*Exercise*
From the first line to the last, write out the records exactly, leaving the pictures behind.

*Supplied records*

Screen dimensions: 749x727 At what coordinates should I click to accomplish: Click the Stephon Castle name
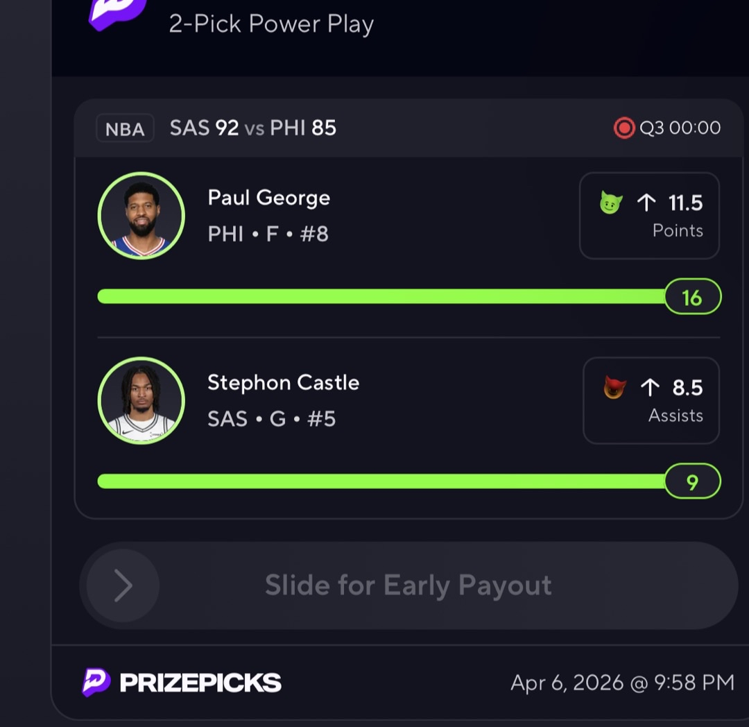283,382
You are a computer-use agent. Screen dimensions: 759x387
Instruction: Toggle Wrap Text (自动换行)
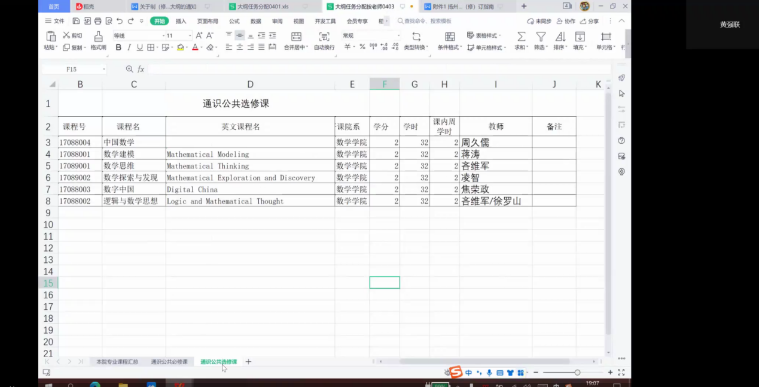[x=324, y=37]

*Written solution*
Screen dimensions: 749x727 At what coordinates should I click to accomplish: Click the Stephon Castle name
283,382
You are a computer-use agent. Screen dimensions: 759x387
Instruction: Toggle Wrap Text (自动换行)
[x=324, y=37]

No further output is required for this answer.